La bata blanca, los brazos tersos, cobrizos, el rodete de Ingrid sujeto con horquillas de moño. Dos sesiones, generalmente, por semana. Veinte minutos sesión, en teoría. Veinticinco para Cornelia. Masajes con lociones tonificantes que vigorizan los músculos que vigorizan el alma. Dedicarse en cuerpo y alma a su cuerpo. A veces, qué necesario resulta. Cómo reconforta, a veces.
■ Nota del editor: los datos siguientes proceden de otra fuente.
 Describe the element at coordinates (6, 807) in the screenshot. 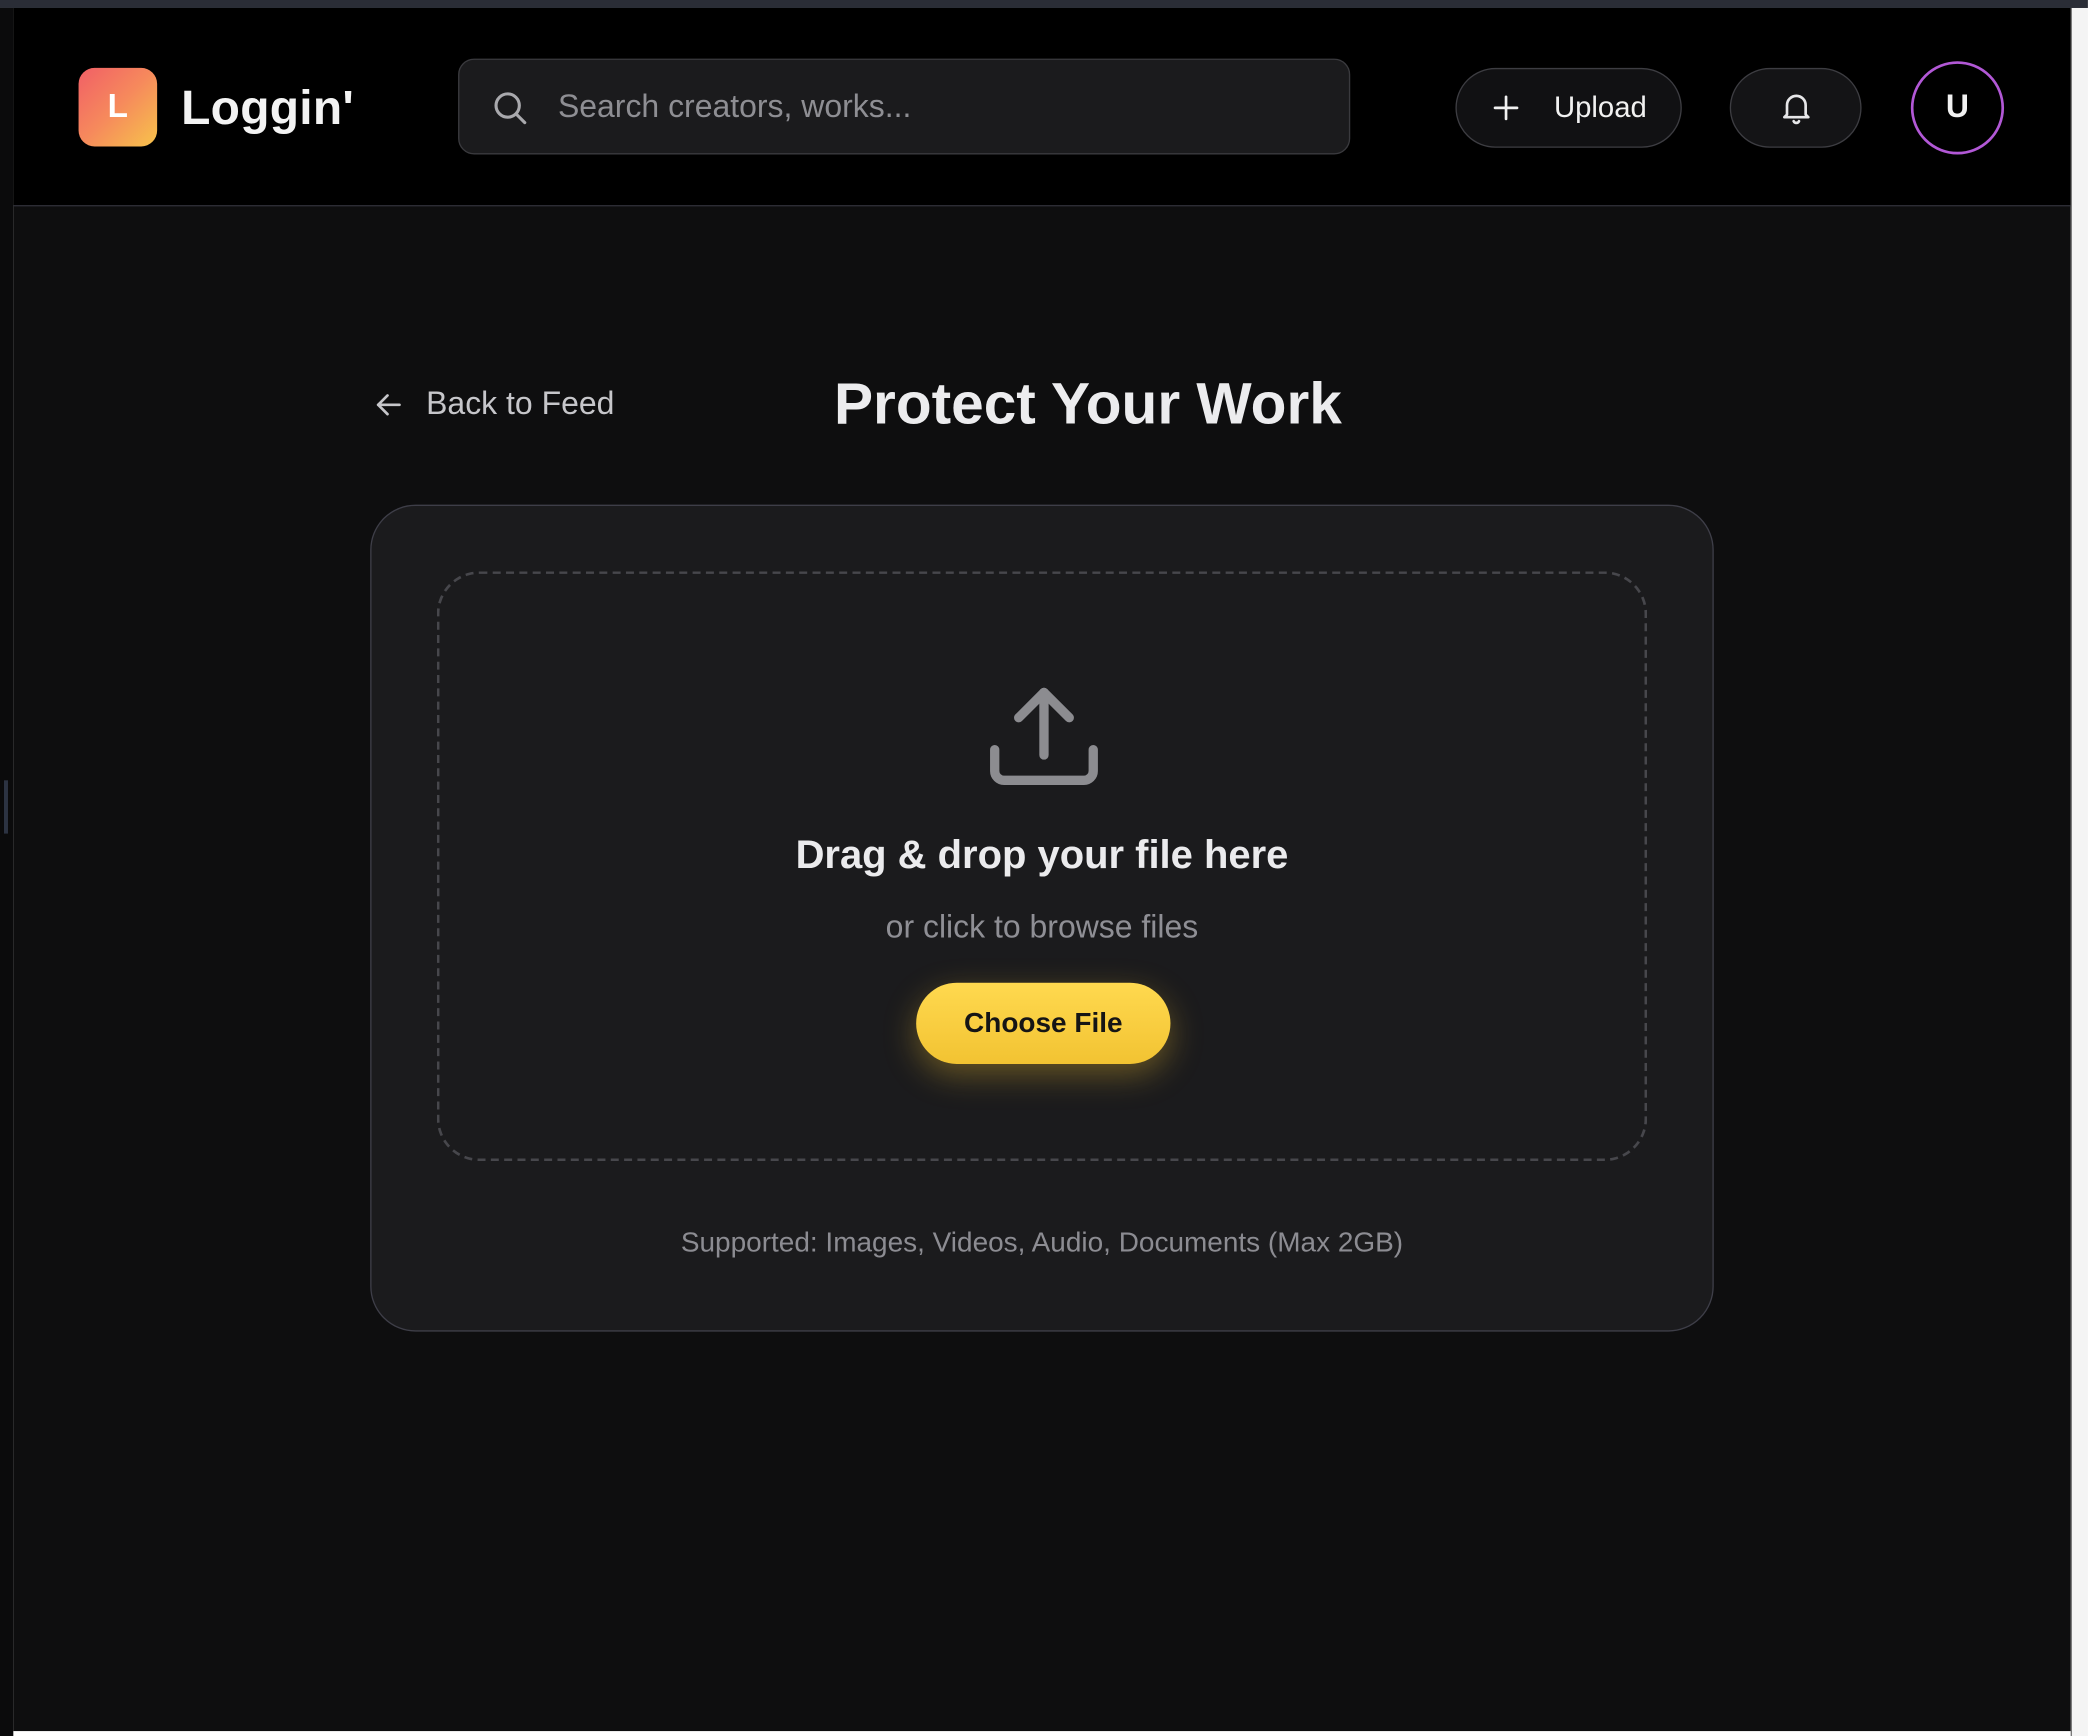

El cuerpo, evidente, qué maravilla gozar del cuerpo de una, sentirlo cuando, desde hace años, las manos expertas de Ingrid le hacen a una tomar conciencia de que está ahí siempre, y dócil y solo como un perro, pedigüeño y cansado, aunque agradecido como un perro, cuando una se acopla y zambulle con alivio en el audiovisor virtual y oprime la tecla y entonces todo se desvanece como una pompa al zambullirse, mejor, sumergiéndose, a los acordes lánguidos de música New Century, en un mundo relajante y artificioso que parece verde y natural.
Como los montes, desde arriba, las praderas eran verdes y eternas, y había ríos que, como serpientes de luto, culebreaban enjoyadas. Con miles de diamantes. Había paz. El aire era tibio. Y Cornelia sentía cómo el viento le azotaba el rostro y revolvía su pelo al surcar ese espacio virtual que era una tierra y un espacio de nadie. Extendió los brazos como alas para evolucionar en el aire con soltura mientras Ingrid friccionaba en círculos la región lumbar —diciéndole, en voz alta, que no extendiera los brazos, por favor, que no extendiera los brazos— con una cadencia de música obsesiva que, ahora, facilitaba el vuelo rasante de Cornelia sobre un pequeño lago espejeante y escondido entre dos bosques de hayas. Verlo todo, sentirlo todo, dentro de una... Y no bastan quince minutos, se dijo, una pizca de eternidad, se dijo, faltando a la concentración precisa que requiere el tratamiento que requiere el cuerpo y la mente hasta ser todo uno cuando, además, sintió que la música y el sueño se desvanecían en la oscuridad, y pensó gritando que no, ¡por favor, que no acabe, que no! Y la voz cavernosa, cascada de Ingrid, y su presencia tenaz secándose las manos en una toalla blanca, impoluta, mientras decía: «Veinticinco minutos, Cornelia. Que lo pases bien esta noche». Con una sonrisa que parecía el súmmum de la franqueza.